**Instructions to follow**
Each line of the listing below containing the word "agent" should be returned.

**Dataset records**
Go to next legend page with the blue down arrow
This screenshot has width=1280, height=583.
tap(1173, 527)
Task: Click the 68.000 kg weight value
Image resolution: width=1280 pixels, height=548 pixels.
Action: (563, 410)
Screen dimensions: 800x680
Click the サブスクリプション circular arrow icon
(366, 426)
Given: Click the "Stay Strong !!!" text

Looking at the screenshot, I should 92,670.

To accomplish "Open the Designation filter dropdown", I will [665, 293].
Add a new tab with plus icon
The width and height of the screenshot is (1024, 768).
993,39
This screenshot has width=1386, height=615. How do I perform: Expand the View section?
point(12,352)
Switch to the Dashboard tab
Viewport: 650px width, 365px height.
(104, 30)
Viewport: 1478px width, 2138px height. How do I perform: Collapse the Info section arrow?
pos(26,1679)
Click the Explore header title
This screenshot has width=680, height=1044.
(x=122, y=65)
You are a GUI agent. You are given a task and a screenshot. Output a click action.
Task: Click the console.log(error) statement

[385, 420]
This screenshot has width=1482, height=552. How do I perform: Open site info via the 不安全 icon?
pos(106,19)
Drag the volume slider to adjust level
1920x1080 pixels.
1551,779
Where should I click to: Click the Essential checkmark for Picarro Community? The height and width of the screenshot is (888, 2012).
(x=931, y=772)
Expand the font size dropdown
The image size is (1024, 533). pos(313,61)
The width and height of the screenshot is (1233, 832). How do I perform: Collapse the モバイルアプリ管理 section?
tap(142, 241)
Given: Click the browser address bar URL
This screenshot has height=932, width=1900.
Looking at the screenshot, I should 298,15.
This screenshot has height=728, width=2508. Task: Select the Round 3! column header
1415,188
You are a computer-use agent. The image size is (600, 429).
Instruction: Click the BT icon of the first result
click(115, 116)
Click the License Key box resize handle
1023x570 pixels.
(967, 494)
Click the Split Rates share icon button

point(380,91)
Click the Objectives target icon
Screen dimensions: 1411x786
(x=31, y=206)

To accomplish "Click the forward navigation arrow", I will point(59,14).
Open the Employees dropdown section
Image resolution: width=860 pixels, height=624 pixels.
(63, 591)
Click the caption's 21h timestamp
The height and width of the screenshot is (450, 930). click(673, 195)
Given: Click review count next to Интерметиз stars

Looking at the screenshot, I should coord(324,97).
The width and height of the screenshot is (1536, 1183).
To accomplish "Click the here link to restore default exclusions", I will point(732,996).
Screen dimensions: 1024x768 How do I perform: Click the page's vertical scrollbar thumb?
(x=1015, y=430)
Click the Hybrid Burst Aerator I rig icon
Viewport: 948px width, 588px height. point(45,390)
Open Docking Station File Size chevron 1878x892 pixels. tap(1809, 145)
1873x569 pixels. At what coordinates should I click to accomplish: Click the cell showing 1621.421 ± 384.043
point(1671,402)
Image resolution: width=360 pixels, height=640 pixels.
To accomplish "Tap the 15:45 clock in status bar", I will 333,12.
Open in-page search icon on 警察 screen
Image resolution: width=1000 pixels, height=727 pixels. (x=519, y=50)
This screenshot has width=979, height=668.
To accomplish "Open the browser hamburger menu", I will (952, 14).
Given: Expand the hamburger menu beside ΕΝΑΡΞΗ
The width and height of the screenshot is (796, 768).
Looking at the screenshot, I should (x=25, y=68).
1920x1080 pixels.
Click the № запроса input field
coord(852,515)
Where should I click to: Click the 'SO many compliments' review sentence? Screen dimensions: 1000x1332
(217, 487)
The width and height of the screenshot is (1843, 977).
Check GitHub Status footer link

**Exercise answer**
You are a GUI agent. You are given a task and a screenshot. Output a click action.
You are a computer-use agent. The image size is (600, 429).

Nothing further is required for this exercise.